The histological study revealed that both the Mg–MPC cage and the PEEK cage did not behave well in terms of osseointegration, that is, empty spaces were observed at the implant–vertebra interface or around the implant due to relatively rapid degradation of the Mg–MPC cage, while the PEEK cages were surrounded by large amounts of fibrous tissue which may be a result of a foreign body reaction. The rapid degradation seems to be another possible cause of the insufficient stability at the early stage in the Mg–MPC group. The degradation rate of the bioabsorbable implants is related to the material composition, the structure, and the degradation environment [26]. Therefore, the degradation of the Mg−MPC cage could be improved by modification of the material composition or the structure of the implant.

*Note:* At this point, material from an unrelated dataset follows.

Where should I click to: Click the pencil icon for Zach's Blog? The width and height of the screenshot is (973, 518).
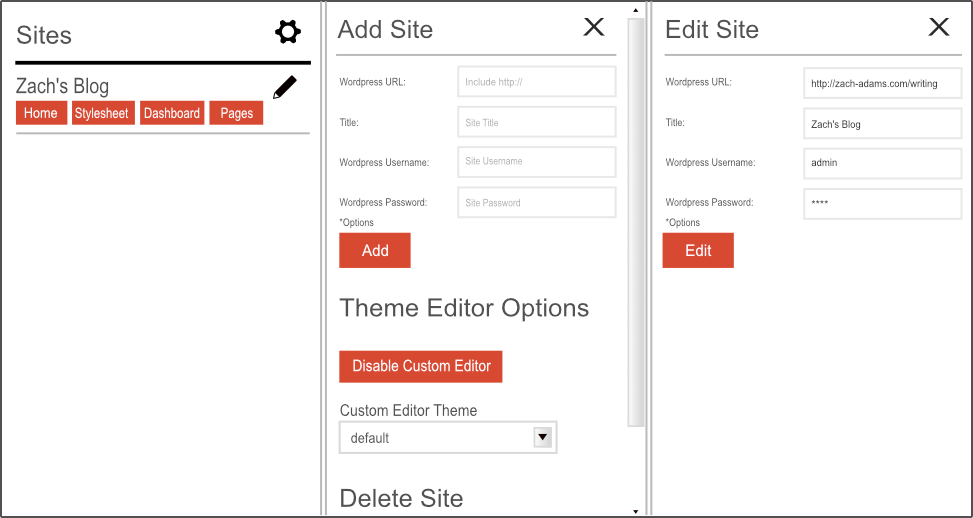pyautogui.click(x=285, y=88)
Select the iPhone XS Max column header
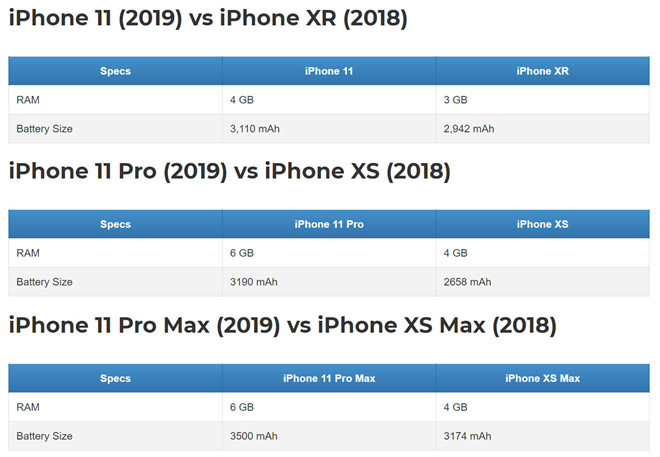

The limitations of this study include the limited numbers of animals enrolled in each group and the time points chosen for evaluation. The follow-up period does not allow for a description of the performance of Mg–MPC cages in the long term. In addition, due to different designs of the two kinds of cages, whether the bone grafts were used, and the degradation of the Mg–MPC cages, we couldn’t take an appropriate approach to make a quantitative analysis of the tissue type, particularly the newly formed bone tissue between the two groups. Moreover, in order to create enough space to accommodate the cages, the endplates were prepared too large in the two groups, which could induce interference in the evaluation of the distractive properties of the two kinds of cages.

Conclusion

In this feasibility study, we demonstrated that in contrast to PEEK cages, the Mg−MPC cages achieved comparable distraction, fusion rate, and spinal stability at 24 weeks after the operation. However, due to the inferior stiffness at the early stage and fast degradation, further modification of material composition and design are necessary. Moreover, the drawbacks mentioned above in this study should be improved.